Moran Rosenblatt (מורן רוזנבלט; born 14 September 1985) is an Israeli actress.

== Biography ==
Moran Rosenblatt was born in Tel Aviv, and was raised in Tel Aviv city centre. At the age of six, her family moved to Tokhnit Lamed. She graduated secondary school at the Tichon Hadash.

She studied at Eyal Cohen and Ruth Dytches' HaDerech Studio, and the Nissan Nativ Acting Studio.

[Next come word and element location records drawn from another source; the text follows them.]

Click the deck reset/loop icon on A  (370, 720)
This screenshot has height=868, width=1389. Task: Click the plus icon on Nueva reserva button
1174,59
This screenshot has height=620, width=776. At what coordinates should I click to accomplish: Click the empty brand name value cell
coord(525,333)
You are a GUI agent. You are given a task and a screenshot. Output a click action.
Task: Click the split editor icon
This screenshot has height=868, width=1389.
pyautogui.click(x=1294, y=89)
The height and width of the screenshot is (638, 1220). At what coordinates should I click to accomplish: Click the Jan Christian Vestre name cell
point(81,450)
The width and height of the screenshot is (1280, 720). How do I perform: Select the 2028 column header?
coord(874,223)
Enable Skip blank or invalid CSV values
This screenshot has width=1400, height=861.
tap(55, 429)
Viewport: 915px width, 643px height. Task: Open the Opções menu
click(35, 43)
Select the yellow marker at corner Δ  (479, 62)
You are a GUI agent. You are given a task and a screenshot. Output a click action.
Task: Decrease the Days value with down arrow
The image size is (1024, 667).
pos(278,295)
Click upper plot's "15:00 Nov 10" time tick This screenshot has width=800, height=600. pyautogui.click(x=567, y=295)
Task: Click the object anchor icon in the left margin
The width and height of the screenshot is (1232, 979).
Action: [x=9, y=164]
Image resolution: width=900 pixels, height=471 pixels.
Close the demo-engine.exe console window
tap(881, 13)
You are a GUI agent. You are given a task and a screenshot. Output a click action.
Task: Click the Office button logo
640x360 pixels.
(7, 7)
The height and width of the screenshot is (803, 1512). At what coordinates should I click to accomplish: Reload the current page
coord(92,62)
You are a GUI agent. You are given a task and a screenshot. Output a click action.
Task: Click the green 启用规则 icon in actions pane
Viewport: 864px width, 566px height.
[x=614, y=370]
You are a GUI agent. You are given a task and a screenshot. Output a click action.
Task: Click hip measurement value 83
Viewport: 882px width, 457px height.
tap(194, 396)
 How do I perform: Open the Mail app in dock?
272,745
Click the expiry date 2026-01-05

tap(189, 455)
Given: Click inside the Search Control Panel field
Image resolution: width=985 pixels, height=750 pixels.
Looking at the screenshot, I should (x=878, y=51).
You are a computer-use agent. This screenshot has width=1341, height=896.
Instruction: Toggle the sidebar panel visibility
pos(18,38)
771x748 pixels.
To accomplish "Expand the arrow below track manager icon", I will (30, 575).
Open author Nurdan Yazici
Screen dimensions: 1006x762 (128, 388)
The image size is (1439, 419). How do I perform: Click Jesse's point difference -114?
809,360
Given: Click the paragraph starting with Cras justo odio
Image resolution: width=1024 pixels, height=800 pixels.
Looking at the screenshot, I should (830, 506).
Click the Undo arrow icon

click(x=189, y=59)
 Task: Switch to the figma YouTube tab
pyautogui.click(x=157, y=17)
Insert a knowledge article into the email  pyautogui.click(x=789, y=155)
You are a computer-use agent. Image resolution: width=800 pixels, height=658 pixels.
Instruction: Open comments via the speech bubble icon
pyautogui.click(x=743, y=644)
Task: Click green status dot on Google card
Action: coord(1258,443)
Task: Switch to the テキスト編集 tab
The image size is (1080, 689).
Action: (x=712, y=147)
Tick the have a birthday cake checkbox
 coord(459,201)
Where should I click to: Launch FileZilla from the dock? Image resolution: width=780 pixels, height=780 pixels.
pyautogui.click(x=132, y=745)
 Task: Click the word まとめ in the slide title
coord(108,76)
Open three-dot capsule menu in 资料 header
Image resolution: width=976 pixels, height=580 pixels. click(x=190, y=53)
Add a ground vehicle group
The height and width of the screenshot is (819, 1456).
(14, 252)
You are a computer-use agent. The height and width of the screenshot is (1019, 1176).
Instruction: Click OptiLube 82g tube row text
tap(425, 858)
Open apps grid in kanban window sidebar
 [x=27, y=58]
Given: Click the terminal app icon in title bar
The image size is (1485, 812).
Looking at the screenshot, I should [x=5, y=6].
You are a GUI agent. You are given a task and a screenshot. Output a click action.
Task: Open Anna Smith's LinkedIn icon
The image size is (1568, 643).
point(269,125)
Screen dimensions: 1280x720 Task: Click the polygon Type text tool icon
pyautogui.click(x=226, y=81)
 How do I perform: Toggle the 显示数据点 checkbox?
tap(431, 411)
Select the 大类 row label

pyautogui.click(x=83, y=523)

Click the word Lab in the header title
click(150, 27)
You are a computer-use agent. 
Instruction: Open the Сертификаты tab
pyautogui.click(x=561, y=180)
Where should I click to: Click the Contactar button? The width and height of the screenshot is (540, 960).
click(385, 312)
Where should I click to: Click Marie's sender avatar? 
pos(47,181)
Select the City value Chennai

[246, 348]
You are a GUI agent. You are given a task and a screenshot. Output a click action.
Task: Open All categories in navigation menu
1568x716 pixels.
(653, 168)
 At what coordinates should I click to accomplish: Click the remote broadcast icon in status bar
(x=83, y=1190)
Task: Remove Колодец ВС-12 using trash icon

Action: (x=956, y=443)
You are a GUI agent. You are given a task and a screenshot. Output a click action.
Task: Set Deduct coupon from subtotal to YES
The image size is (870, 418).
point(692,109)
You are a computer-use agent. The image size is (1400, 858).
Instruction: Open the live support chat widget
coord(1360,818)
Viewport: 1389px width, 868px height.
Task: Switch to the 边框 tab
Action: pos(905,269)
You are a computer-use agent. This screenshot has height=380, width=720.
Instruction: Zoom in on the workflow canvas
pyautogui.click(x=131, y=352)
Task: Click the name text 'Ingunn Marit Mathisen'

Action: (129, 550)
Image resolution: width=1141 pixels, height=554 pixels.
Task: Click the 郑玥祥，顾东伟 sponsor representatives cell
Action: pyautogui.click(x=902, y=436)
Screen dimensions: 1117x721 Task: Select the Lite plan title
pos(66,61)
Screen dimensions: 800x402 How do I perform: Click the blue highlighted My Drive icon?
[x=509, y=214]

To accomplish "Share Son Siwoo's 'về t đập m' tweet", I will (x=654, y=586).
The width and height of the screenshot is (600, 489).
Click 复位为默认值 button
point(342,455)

In 2016, she finished her screenwriting studies at the Sam Spiegel Film and Television School.

== Career ==
Rosenblatt won Best Actress at the Jerusalem Film Festival for her 2011 role in Lipstikka then in 2015, won the Best Actress Ophir Award for Wedding Doll. She was cast in television series Fauda. In 2021, she starred in the Netflix series Hit & Run.

==Filmography==

Filmography
| Release year | Format | Media | Role | Note(s) |
|---|---|---|---|---|
| 2011 | Film | Lipstikka | Young Inam |  |
| 2011 | Short film | My Beautiful Sister | Reut |  |
| 2011 | Series | Simaney She'ela |  | In 3 episodes |
| 2013 | Film | A Place in Heaven | Yaela |  |
| 2013 | Short film | Deserted | Shiri |  |
| 2013 | Short film | My Brother & I | Reut |  |
| 2013 | Film | Snails in the Rain | Noa |  |
| 2014 | Series | Very Important Person | Mika |  |
| 2015 | Series | Ishto Shel Giora | Galit |  |
| 2015 | Film | Apples from the Desert | Rivka Abarbanel |  |
| 2015 | Series | False Flag | Dikla Levi |  |
| 2015 | Short film | The Invitation | Noa |  |
| 2015 | Film | Wedding Doll | Hagit |  |
| 2016 | Film | If You're Happy |  | Writer, producer & director |
| 2016 | Short film | One Last Time |  |  |
| 2017 |  | Baumschlager | Rania |  |
| 2017 | Series | Chateau Ein Karem | Shira |  |
| 2018 | Series | Fauda | Anat Moreno |  |
| 2018 | Film | Red Cow | Yael |  |
| 2020 | Series | HaKoach Sha'arayim | Sivan |  |
| 2020 | Film | Kiss Me Kosher/Kiss Me Before It Blows Up | Shira Shalev |  |
| 2021 | Series | Hit & Run | Tali Shapira |  |
| 2021 | Film | Take the 'A' Train | Hagar |  |
| 2022 | Film | Making Of | Sharon |  |
| 2024 | Series | We Were The Lucky Ones | Herta |  |
| 2024 | Film | Zero | India |  |

Theatrical appearances
| Year | Play | Role | Author | Theatre | Note(s) |
|---|---|---|---|---|---|
| 2011 | D-ale carnavalului | Mița | Ion Luca Caragiale | Karov Theatre |  |
| 2011 | Les Mouches |  | Jean-Paul Sartre | Karov Theater |  |
| 2011 | La Casa de Bernarda Alba |  | Federico García Lorca | Tzavta |  |
| 2017 | מקודשת |  | Moran Rosenblatt | Incubator |  |
| 2017–2018 | Yerma | Yerma | Federico García Lorca | Tmu-na Theater |  |

Awards
| Year | Won | Nominated | For |
|---|---|---|---|
| 2011 | The Haggiag Family Award for Best Actress | Ophir Award for Best Actress | Lipstikka |
| 2015 | Undependent Short Film award |  | If You're Happy |
| 2015 | Ophir Award for Best Actress |  | Wedding Doll |
| 2017 | The Golden Hedgehog Fringe Theater Award |  | Yerma |

==Personal life==
In October 2017, it was published, that she was in a relationship with the actress Joy Rieger. In September 2018, they broke up.